The scientific Reverse Polish Notation calculator can be used for mathematical calculations and as a tool to input data points into datasets. The calculator has hundreds of unit conversions built in to make complex calculations simple.

Used the Dataset Module to determine “Best Fit” linear or polynomial equations for sets of data with this IOS universal device application. It has the ability to store multiple datasets, calculate the goodness of fit, graph the given values verses the predicted values and calculate predicted values from the user’s input.

It is especially useful for scientists and science students because there are two modes of curve fitting: Calibration mode and Standard mode. In the Calibration Mode, an inverse prediction of X (abscissa) from Y (ordinate) is performed. As an example, if x is standard concentration values in mg/L and y is absorbance, then you can predict the concentration in mg/L from any absorbance value. The application derives X in second and third degree polynomials by using equation roots. The standard mode is available to fit datasets where high (up to 9th degree) degree polynomial fits are required or the Y needs to be predicted from X.

Both modes provide the goodness of fit by calculating the correlation coefficient (r^2) and the relative percent difference (RPD) between the measured values and the predicted values.

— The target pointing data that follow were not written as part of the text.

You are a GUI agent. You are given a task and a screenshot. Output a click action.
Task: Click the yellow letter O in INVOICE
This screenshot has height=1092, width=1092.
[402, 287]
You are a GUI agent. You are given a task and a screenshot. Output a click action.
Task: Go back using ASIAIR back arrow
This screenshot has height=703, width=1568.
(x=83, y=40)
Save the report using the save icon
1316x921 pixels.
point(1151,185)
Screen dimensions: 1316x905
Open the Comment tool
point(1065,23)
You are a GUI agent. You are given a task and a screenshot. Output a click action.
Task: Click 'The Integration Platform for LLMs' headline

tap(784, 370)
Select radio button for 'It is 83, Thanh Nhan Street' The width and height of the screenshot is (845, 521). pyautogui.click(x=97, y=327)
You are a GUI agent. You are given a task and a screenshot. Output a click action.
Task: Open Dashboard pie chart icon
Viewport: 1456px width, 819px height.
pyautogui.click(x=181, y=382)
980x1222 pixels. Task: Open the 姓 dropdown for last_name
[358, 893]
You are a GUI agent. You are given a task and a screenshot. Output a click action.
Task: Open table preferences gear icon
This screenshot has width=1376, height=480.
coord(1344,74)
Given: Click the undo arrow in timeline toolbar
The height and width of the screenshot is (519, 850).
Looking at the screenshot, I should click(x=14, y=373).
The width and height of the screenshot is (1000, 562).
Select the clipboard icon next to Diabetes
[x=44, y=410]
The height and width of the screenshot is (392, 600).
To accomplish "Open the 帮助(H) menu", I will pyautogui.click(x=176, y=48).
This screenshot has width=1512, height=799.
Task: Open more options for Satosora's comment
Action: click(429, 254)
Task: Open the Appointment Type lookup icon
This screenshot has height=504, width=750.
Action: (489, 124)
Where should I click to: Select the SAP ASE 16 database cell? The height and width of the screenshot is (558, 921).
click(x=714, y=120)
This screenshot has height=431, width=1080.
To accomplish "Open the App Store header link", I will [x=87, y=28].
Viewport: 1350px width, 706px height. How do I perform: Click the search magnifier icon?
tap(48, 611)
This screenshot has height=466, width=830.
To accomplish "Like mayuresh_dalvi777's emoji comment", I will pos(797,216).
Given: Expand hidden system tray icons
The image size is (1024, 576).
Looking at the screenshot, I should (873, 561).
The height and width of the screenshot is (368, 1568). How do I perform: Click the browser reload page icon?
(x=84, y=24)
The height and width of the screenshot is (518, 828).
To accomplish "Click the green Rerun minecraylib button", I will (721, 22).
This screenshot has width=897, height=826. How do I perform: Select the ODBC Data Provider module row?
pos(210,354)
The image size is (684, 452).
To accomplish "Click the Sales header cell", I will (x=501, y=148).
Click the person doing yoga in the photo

For best results, when constructing a calibration curve space the standard values equally. This is to avoid high-leverage point error. For instance, if you perform a linear least squares fit of a set of data, the fitted line will always pass though the average X, average Y point. If the points are spaced equally then they will contribute equally to the fit. Also, do not use higher degree polynomials to compensate for detector saturation. In either mode, known values (for instance, standard concentration values) should be on the x-axis and the response variable (eg. instrument response measured with error) is on the y-axis. With this setup, the measurement errors are in the vertical direction and the least squares criterion works optimally.

Please note that the data is sorted by X values in the database and this affects the analysis and graphing functions. So, consider this when choosing modes.